Rewrite the data from its first line through the line containing "(x=94, y=517)", keeping every request line and rescaling each coordinate in the answers by 2.15, with results rounded to whole numbers and halves rounded up. Leave out the pictures.

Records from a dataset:
::::
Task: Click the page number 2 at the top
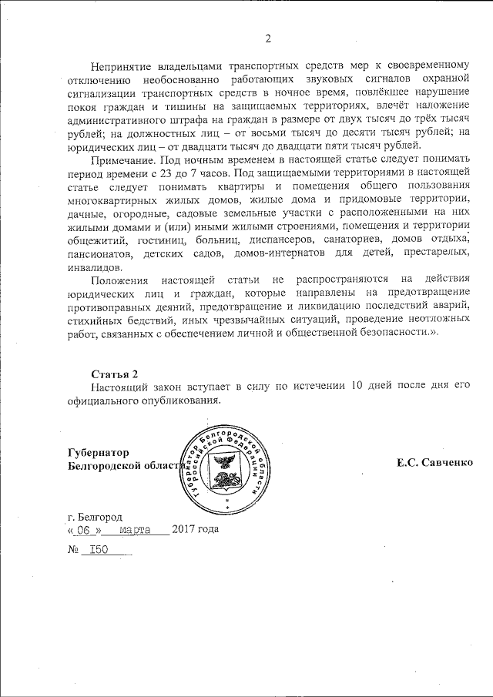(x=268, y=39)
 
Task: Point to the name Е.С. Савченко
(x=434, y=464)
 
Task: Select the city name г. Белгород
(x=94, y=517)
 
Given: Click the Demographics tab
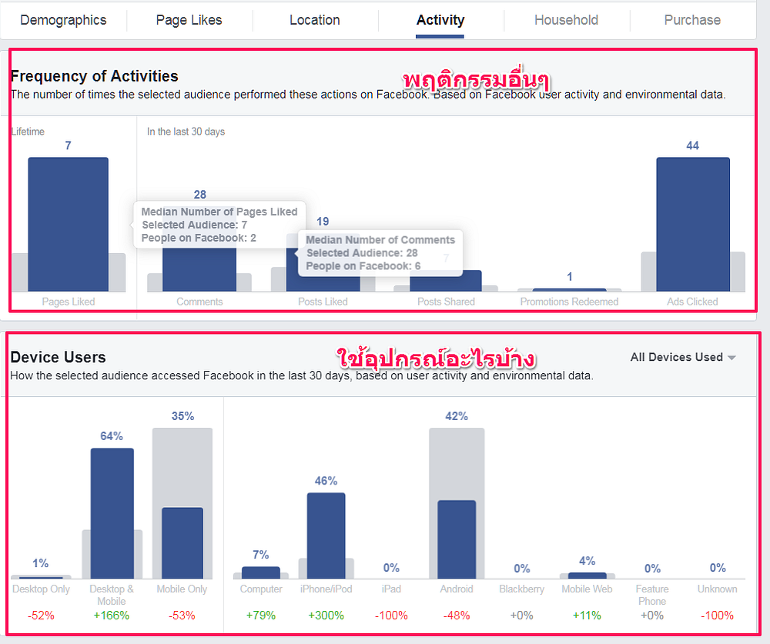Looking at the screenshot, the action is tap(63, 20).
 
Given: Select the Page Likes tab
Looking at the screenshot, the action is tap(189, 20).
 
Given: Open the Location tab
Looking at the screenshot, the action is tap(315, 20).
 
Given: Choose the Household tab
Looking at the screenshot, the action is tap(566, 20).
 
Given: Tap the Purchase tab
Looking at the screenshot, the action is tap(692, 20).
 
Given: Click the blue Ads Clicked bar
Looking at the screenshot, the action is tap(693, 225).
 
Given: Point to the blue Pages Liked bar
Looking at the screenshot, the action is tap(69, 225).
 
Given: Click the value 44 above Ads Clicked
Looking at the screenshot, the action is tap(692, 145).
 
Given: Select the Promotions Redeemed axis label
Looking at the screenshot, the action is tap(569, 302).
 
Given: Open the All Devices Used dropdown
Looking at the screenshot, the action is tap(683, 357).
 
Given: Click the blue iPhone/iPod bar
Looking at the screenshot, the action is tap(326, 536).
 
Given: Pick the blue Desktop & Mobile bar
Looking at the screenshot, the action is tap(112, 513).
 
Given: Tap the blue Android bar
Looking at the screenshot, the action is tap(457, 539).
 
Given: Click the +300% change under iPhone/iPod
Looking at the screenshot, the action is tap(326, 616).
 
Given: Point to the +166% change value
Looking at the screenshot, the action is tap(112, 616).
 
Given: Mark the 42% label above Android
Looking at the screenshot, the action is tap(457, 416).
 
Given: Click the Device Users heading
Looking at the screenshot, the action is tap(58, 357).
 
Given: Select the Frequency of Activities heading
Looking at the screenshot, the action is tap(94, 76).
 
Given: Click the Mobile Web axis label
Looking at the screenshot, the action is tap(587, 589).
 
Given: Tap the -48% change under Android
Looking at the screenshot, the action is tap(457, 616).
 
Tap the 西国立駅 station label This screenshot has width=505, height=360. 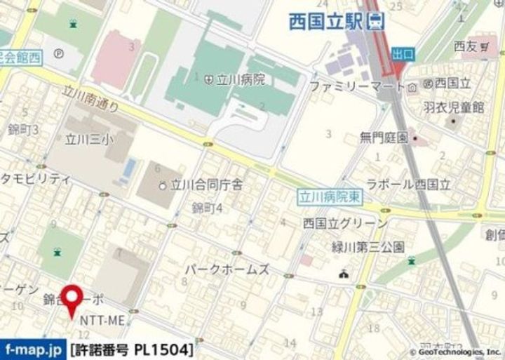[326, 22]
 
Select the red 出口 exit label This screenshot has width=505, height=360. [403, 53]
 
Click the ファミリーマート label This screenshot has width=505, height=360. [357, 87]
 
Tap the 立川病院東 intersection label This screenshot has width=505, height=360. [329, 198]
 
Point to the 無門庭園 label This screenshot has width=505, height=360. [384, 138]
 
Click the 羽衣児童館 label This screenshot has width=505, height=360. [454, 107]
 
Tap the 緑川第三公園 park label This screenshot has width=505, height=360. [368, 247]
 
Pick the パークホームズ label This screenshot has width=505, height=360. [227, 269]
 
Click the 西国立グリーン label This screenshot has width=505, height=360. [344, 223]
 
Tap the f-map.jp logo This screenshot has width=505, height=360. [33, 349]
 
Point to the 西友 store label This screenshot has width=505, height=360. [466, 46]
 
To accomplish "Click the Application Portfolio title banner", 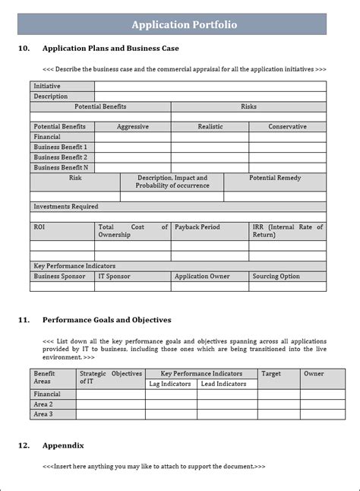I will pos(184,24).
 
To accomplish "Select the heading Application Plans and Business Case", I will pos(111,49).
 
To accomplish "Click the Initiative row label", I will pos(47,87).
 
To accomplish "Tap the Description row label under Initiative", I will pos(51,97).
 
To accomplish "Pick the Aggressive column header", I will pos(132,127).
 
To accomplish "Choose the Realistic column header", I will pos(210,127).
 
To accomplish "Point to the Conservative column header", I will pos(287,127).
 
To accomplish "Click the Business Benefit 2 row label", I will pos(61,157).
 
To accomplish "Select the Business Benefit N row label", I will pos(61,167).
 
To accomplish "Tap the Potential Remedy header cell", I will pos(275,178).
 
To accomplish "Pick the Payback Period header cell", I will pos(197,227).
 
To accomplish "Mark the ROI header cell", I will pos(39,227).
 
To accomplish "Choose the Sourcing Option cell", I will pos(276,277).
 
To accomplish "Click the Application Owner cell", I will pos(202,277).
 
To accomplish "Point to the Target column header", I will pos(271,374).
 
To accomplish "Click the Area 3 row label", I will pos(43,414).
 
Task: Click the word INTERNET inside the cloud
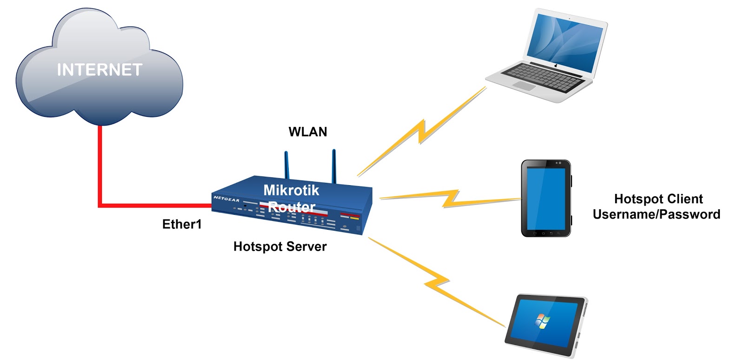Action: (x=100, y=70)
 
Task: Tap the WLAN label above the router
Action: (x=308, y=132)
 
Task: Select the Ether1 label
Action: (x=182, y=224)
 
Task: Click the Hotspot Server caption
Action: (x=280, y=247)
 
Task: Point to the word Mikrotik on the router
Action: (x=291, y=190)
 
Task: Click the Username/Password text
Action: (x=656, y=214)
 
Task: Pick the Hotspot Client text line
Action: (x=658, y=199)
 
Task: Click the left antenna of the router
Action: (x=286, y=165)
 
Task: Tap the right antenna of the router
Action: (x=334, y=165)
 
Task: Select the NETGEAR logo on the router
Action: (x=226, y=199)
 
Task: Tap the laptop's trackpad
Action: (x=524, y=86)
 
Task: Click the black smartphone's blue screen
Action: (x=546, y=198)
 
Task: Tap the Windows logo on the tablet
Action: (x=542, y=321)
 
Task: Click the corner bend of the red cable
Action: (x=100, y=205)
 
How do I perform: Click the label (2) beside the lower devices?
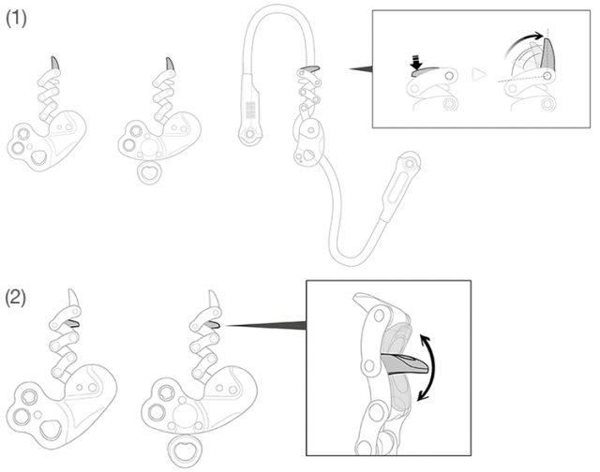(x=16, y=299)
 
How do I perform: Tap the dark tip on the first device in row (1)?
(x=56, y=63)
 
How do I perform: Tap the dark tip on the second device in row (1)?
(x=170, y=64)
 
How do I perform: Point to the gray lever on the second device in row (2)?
::::
**The completed task:**
Task: Click the page number 2 at the top
(x=576, y=84)
 
Task: Point to the name Е.С. Савченко
(x=933, y=998)
 
Task: Select the city name г. Белгород
(x=202, y=1112)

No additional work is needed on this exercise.